SOURCE EXTRACT =
•••••

From da731268b2615336307e6145b7cd1005851f14e8 Mon Sep 17 00:00:00 2001
From: Damian Stewart <d@damianstewart.com>
Date: Tue, 31 Oct 2023 10:06:21 +0100
Subject: [PATCH 1/4] put a file loss_scale.txt containing a float in a
 training folder to apply loss scale (eg -1 for negative examples)

---
 data/dataset.py          | 12 +++++++++---
 data/every_dream.py      |  5 +++++
 data/image_train_item.py |  6 ++++--
 train.py                 |  8 ++++++--
 4 files changed, 24 insertions(+), 7 deletions(-)

diff --git a/data/dataset.py b/data/dataset.py
index a478a46..42689e7 100644
--- a/data/dataset.py
+++ b/data/dataset.py
@@ -54,6 +54,7 @@ class ImageConfig:
     cond_dropout: float = None
     flip_p: float = None
     shuffle_tags: bool = False
+    loss_scale: float = None
 
     def merge(self, other):
         if other is None:
@@ -68,7 +69,8 @@ class ImageConfig:
             cond_dropout=overlay(other.cond_dropout, self.cond_dropout),
             flip_p=overlay(other.flip_p, self.flip_p),
             shuffle_tags=overlay(other.shuffle_tags, self.shuffle_tags),
-            batch_id=overlay(other.batch_id, self.batch_id)
+            batch_id=overlay(other.batch_id, self.batch_id),
+            loss_scale=overlay(other.loss_scale, self.loss_scale)
         )
 
     @classmethod
@@ -83,7 +85,8 @@ class ImageConfig:
             cond_dropout=data.get("cond_dropout"),
             flip_p=data.get("flip_p"),
             shuffle_tags=data.get("shuffle_tags"),
-            batch_id=data.get("batch_id")
+            batch_id=data.get("batch_id"),
+            loss_scale=data.get("loss_scale")
             )
 
         # Alternatively parse from dedicated `caption` attribute
@@ -170,6 +173,8 @@ class Dataset:
             cfgs.append(ImageConfig.from_file(fileset['local.yml']))
         if 'batch_id.txt' in fileset:
             cfgs.append(ImageConfig(batch_id=read_text(fileset['batch_id.txt'])))
+        if 'loss_scale.txt' in fileset:
+            cfgs.append(ImageConfig(loss_scale=read_float(fileset['loss_scale.txt'])))
         
         result = ImageConfig.fold(cfgs)
         if 'shuffle_tags.txt' in fileset:
@@ -264,7 +269,8 @@ class Dataset:
                     multiplier=config.multiply or 1.0,
                     cond_dropout=config.cond_dropout,
                     shuffle_tags=config.shuffle_tags,
-                    batch_id=config.batch_id
+                    batch_id=config.batch_id,
+                    loss_scale=config.loss_scale
                 )
                 items.append(item)

•••••

THE PROBLEM = Write out the part of the loss scale patch from "# Alternatively parse" up to and including "cfgs.append(ImageConfig.from_file(fileset['local.yml']))".

DATASET =
•••••

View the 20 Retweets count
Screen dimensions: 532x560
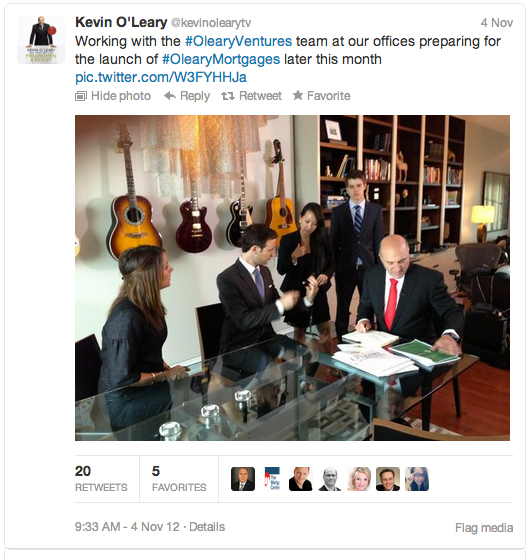(x=101, y=479)
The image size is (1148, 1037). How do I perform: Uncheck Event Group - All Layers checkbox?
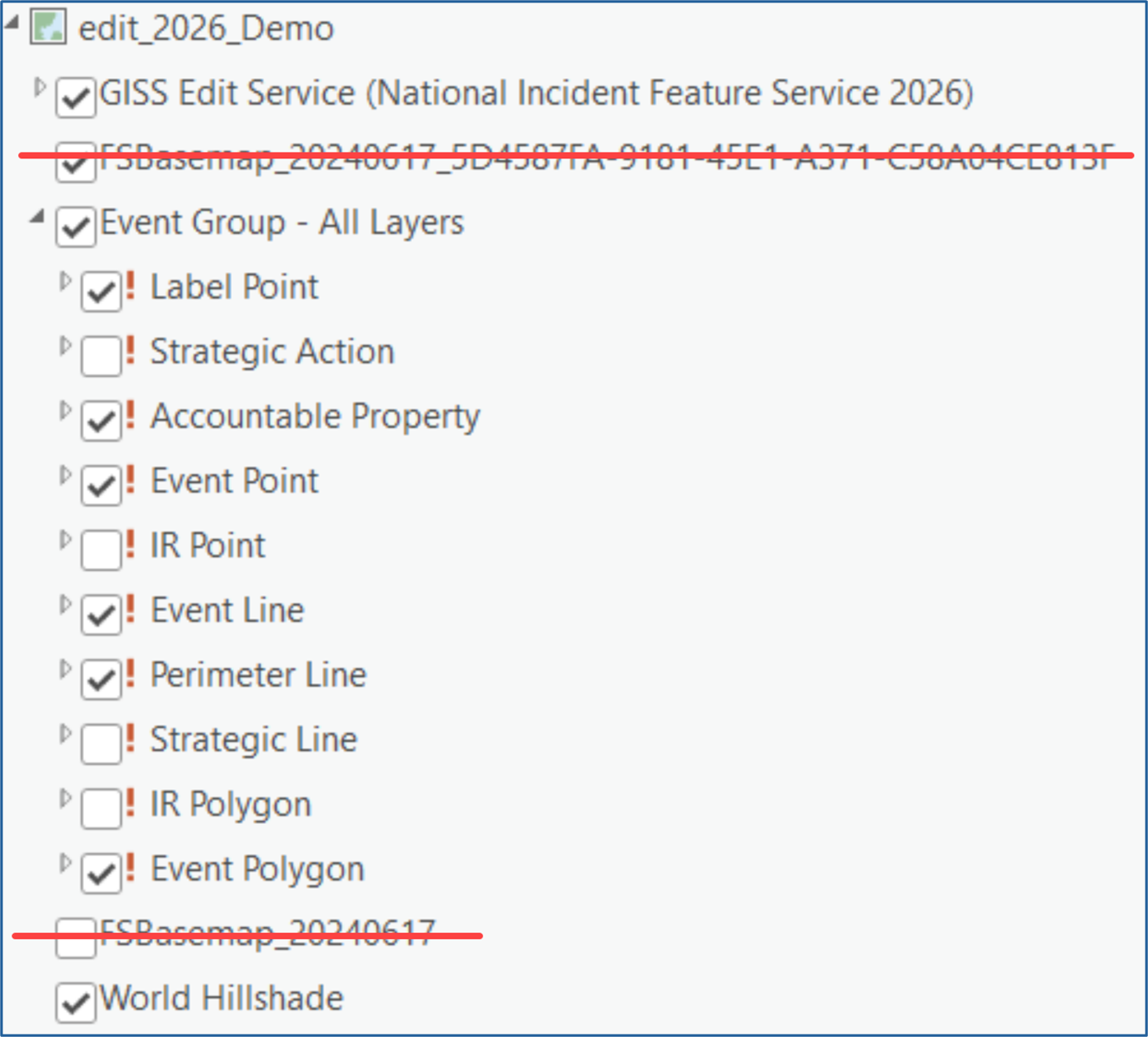pos(75,227)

•••••

THE REPLY =
# Alternatively parse from dedicated `caption` attribute
@@ -170,6 +173,8 @@ class Dataset:
             cfgs.append(ImageConfig.from_file(fileset['local.yml']))